The 2020 World Series of Poker Main Event returns to ESPN this weekend. The series announced on Wednesday that four hours of coverage will be broadcast on Sunday, Feb. 28, at 8 pm (ET) on ESPN2.
This year’s $10,000 buy-in event brought a unique setup due to the Coronavirus pandemic. The series featured an international tournament played on GGPoker. A separate version was staged at WSOP.com for US-based players.
Both events played to a live final table and the winner of each met for a $1 million winner-take-all heads-up battle. That was held in January with the winner earning the title of world champion.
What to expect from the WSOP Main Event on ESPN
TheESPN coverage will capture all the action from both final tables as well as the heads-up duel. This is the 19th straight year the network has broadcast the event, with some COVID-era changes this year.
Viewers will certainly see some differences in this year’s Main Event telecast. Viewers won’t find a crowded room filled with fans and supporters.

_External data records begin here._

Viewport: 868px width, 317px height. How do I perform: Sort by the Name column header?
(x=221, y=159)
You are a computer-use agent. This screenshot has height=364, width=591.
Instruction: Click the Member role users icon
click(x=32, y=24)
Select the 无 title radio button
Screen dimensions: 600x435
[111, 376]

In the broadcast booth, legendary announcer Lon McEachern returns to the microphone. He’s joined by poker pro and co-host Jamie Kerstetter, offering insight and analysis.
The event comes to viewers from the series’ longtime home at the Rio in Las Vegas. And of course the winner takes home some bling – the championship diamond-encrusted, gold bracelet.
The tournament results may already be known, but the broadcast at least offers some WSOP action for poker fans.
Argentina’s Damian Salas added a million bucks to his poker winnings and viewers can follow his road to victory.
“We could not be more excited to deliver poker fans new primetime content on ESPN,” WSOP executive director Ty Stewart said in a news release. “With compelling storylines and unpredictable action, these episodes remind us all why there was a poker boom in the first place.”
A single day of Main Event coverage, no Norman Chad
Rather than offering live coverage via PokerGO, this year fans can soak in the entire event in one day. The series should make for some binge watching poker fun.
One notable change this year is the absence of longtime WSOP commentator Norman Chad. He’s been a part of the broadcast since Chris Moneymaker’s historic 2003 Main Event win.
The WSOP didn’t offer a reason for Chad’s absence this year and if he’d return for 2021.
The 2020 version of the Main Event made millionaires of first and second place winners on the US side. Both players on the international side also scored at least $1 million.
“We are ecstatic that even in an unprecedented year, we can give our audience another fantastic World Series of Poker event to look forward to,” ESPN Senior Vice President of Programming Tim Bunnell said. “The format may be different, but the action remains captivating.”